# What to do
The records that follow are to be reproduced verbatim.

# Input
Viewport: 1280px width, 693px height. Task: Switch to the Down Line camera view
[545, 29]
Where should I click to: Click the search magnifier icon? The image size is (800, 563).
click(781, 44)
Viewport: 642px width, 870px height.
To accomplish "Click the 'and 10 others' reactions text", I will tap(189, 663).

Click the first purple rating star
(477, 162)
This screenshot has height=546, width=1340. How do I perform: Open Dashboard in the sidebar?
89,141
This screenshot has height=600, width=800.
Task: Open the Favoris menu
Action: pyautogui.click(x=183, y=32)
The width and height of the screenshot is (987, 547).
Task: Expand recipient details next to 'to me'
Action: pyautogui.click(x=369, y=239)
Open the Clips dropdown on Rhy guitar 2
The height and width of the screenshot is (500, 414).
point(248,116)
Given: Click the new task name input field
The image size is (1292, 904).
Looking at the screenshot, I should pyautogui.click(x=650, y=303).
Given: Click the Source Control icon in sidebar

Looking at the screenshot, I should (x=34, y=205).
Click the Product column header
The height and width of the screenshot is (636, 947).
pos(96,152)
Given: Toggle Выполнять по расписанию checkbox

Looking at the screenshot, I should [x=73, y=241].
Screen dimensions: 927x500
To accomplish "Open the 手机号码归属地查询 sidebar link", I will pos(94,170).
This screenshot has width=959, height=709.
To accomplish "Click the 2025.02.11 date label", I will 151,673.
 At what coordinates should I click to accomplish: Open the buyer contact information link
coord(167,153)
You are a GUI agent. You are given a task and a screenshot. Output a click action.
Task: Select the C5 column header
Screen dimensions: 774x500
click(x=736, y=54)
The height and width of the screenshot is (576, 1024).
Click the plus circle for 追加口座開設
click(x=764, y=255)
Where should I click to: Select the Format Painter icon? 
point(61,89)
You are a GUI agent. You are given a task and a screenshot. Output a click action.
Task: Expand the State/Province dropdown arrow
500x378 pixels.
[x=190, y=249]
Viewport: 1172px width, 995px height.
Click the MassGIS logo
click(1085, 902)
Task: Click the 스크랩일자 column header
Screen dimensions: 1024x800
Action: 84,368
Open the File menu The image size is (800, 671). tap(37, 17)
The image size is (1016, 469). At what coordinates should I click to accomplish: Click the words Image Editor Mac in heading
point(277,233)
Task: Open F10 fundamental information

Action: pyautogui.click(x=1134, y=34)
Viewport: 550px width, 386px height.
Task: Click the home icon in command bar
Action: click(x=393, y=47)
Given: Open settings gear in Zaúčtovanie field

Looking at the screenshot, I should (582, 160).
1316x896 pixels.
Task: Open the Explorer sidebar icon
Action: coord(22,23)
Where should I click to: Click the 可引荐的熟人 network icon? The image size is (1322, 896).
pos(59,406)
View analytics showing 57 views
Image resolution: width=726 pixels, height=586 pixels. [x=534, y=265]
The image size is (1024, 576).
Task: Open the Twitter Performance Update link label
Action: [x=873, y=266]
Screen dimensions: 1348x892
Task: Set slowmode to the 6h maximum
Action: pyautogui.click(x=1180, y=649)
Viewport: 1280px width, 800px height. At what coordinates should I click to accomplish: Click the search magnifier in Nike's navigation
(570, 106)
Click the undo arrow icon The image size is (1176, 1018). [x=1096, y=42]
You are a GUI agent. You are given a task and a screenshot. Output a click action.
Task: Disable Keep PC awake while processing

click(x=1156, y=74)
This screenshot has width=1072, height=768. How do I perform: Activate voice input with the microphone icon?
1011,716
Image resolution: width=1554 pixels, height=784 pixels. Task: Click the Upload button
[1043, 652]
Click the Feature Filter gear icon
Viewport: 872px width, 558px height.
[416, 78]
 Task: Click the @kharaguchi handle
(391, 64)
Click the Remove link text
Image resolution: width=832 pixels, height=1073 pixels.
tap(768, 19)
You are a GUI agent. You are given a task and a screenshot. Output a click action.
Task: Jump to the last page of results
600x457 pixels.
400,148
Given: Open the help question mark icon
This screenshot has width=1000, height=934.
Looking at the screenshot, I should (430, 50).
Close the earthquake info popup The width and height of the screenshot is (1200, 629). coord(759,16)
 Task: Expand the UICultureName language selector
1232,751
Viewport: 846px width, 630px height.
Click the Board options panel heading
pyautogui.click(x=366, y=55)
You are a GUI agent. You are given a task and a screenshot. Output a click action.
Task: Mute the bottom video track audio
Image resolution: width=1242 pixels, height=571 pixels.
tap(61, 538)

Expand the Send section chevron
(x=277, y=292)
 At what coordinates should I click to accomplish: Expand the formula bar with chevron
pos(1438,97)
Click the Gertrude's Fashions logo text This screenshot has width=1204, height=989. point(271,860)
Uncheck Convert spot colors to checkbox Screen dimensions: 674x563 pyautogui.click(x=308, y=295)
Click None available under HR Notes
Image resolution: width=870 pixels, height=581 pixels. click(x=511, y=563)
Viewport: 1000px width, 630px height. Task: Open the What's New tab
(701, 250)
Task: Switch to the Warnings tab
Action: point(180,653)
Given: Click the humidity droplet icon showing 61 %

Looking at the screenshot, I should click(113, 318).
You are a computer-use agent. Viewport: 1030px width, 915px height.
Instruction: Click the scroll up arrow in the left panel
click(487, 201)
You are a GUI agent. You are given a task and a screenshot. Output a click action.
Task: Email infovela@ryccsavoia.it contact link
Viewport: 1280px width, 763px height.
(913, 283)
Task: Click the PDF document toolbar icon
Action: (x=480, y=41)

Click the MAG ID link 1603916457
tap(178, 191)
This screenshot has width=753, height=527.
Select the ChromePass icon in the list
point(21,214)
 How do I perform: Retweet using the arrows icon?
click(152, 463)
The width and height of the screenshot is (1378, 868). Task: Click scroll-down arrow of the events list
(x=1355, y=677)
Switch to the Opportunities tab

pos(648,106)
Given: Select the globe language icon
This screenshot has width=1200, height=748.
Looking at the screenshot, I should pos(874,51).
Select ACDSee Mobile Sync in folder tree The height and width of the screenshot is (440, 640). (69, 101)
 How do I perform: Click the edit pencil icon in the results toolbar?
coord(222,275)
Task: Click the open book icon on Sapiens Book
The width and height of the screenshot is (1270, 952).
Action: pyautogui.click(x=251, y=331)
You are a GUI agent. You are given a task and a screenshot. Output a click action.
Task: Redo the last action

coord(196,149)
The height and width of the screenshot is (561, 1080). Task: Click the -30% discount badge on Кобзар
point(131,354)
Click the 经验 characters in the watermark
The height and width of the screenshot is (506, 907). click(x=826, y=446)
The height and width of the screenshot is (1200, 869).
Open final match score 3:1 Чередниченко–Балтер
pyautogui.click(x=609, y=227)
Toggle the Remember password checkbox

# Task result
Viewport: 1280px width, 693px height. Task: Switch to the Down Line camera view
[545, 29]
Where should I click to: Click the search magnifier icon? The image size is (800, 563).
click(781, 44)
Viewport: 642px width, 870px height.
To accomplish "Click the 'and 10 others' reactions text", I will tap(189, 663).

Click the first purple rating star
(477, 162)
This screenshot has height=546, width=1340. How do I perform: Open Dashboard in the sidebar?
89,141
This screenshot has height=600, width=800.
Task: Open the Favoris menu
Action: pyautogui.click(x=183, y=32)
The width and height of the screenshot is (987, 547).
Task: Expand recipient details next to 'to me'
Action: pyautogui.click(x=369, y=239)
Open the Clips dropdown on Rhy guitar 2
The height and width of the screenshot is (500, 414).
point(248,116)
Given: Click the new task name input field
The image size is (1292, 904).
Looking at the screenshot, I should pyautogui.click(x=650, y=303).
Given: Click the Source Control icon in sidebar

Looking at the screenshot, I should (x=34, y=205).
Click the Product column header
The height and width of the screenshot is (636, 947).
pos(96,152)
Given: Toggle Выполнять по расписанию checkbox

Looking at the screenshot, I should [x=73, y=241].
Screen dimensions: 927x500
To accomplish "Open the 手机号码归属地查询 sidebar link", I will pos(94,170).
This screenshot has width=959, height=709.
To accomplish "Click the 2025.02.11 date label", I will 151,673.
 At what coordinates should I click to accomplish: Open the buyer contact information link
coord(167,153)
You are a GUI agent. You are given a task and a screenshot. Output a click action.
Task: Select the C5 column header
Screen dimensions: 774x500
click(x=736, y=54)
The height and width of the screenshot is (576, 1024).
Click the plus circle for 追加口座開設
click(x=764, y=255)
Where should I click to: Select the Format Painter icon? 
point(61,89)
You are a GUI agent. You are given a task and a screenshot. Output a click action.
Task: Expand the State/Province dropdown arrow
500x378 pixels.
[x=190, y=249]
Viewport: 1172px width, 995px height.
Click the MassGIS logo
click(1085, 902)
Task: Click the 스크랩일자 column header
Screen dimensions: 1024x800
Action: 84,368
Open the File menu The image size is (800, 671). tap(37, 17)
The image size is (1016, 469). At what coordinates should I click to accomplish: Click the words Image Editor Mac in heading
point(277,233)
Task: Open F10 fundamental information

Action: pyautogui.click(x=1134, y=34)
Viewport: 550px width, 386px height.
Task: Click the home icon in command bar
Action: click(x=393, y=47)
Given: Open settings gear in Zaúčtovanie field

Looking at the screenshot, I should (582, 160).
1316x896 pixels.
Task: Open the Explorer sidebar icon
Action: coord(22,23)
Where should I click to: Click the 可引荐的熟人 network icon? The image size is (1322, 896).
pos(59,406)
View analytics showing 57 views
Image resolution: width=726 pixels, height=586 pixels. [x=534, y=265]
The image size is (1024, 576).
Task: Open the Twitter Performance Update link label
Action: [x=873, y=266]
Screen dimensions: 1348x892
Task: Set slowmode to the 6h maximum
Action: pyautogui.click(x=1180, y=649)
Viewport: 1280px width, 800px height. At what coordinates should I click to accomplish: Click the search magnifier in Nike's navigation
(570, 106)
Click the undo arrow icon The image size is (1176, 1018). [x=1096, y=42]
You are a GUI agent. You are given a task and a screenshot. Output a click action.
Task: Disable Keep PC awake while processing

click(x=1156, y=74)
This screenshot has width=1072, height=768. How do I perform: Activate voice input with the microphone icon?
1011,716
Image resolution: width=1554 pixels, height=784 pixels. Task: Click the Upload button
[1043, 652]
Click the Feature Filter gear icon
Viewport: 872px width, 558px height.
[416, 78]
 Task: Click the @kharaguchi handle
(391, 64)
Click the Remove link text
Image resolution: width=832 pixels, height=1073 pixels.
tap(768, 19)
You are a GUI agent. You are given a task and a screenshot. Output a click action.
Task: Jump to the last page of results
600x457 pixels.
400,148
Given: Open the help question mark icon
This screenshot has width=1000, height=934.
Looking at the screenshot, I should (430, 50).
Close the earthquake info popup The width and height of the screenshot is (1200, 629). coord(759,16)
 Task: Expand the UICultureName language selector
1232,751
Viewport: 846px width, 630px height.
Click the Board options panel heading
pyautogui.click(x=366, y=55)
You are a GUI agent. You are given a task and a screenshot. Output a click action.
Task: Mute the bottom video track audio
Image resolution: width=1242 pixels, height=571 pixels.
tap(61, 538)

Expand the Send section chevron
(x=277, y=292)
 At what coordinates should I click to accomplish: Expand the formula bar with chevron
pos(1438,97)
Click the Gertrude's Fashions logo text This screenshot has width=1204, height=989. point(271,860)
Uncheck Convert spot colors to checkbox Screen dimensions: 674x563 pyautogui.click(x=308, y=295)
Click None available under HR Notes
Image resolution: width=870 pixels, height=581 pixels. click(x=511, y=563)
Viewport: 1000px width, 630px height. Task: Open the What's New tab
(701, 250)
Task: Switch to the Warnings tab
Action: point(180,653)
Given: Click the humidity droplet icon showing 61 %

Looking at the screenshot, I should click(113, 318).
You are a computer-use agent. Viewport: 1030px width, 915px height.
Instruction: Click the scroll up arrow in the left panel
click(487, 201)
You are a GUI agent. You are given a task and a screenshot. Output a click action.
Task: Email infovela@ryccsavoia.it contact link
Viewport: 1280px width, 763px height.
(913, 283)
Task: Click the PDF document toolbar icon
Action: (x=480, y=41)

Click the MAG ID link 1603916457
tap(178, 191)
This screenshot has width=753, height=527.
Select the ChromePass icon in the list
point(21,214)
 How do I perform: Retweet using the arrows icon?
click(152, 463)
The width and height of the screenshot is (1378, 868). Task: Click scroll-down arrow of the events list
(x=1355, y=677)
Switch to the Opportunities tab

pos(648,106)
Given: Select the globe language icon
This screenshot has width=1200, height=748.
Looking at the screenshot, I should pos(874,51).
Select ACDSee Mobile Sync in folder tree The height and width of the screenshot is (440, 640). (69, 101)
 How do I perform: Click the edit pencil icon in the results toolbar?
coord(222,275)
Task: Click the open book icon on Sapiens Book
The width and height of the screenshot is (1270, 952).
Action: pyautogui.click(x=251, y=331)
You are a GUI agent. You are given a task and a screenshot. Output a click action.
Task: Redo the last action

coord(196,149)
The height and width of the screenshot is (561, 1080). Task: Click the -30% discount badge on Кобзар
point(131,354)
Click the 经验 characters in the watermark
The height and width of the screenshot is (506, 907). click(x=826, y=446)
The height and width of the screenshot is (1200, 869).
Open final match score 3:1 Чередниченко–Балтер
pyautogui.click(x=609, y=227)
Toggle the Remember password checkbox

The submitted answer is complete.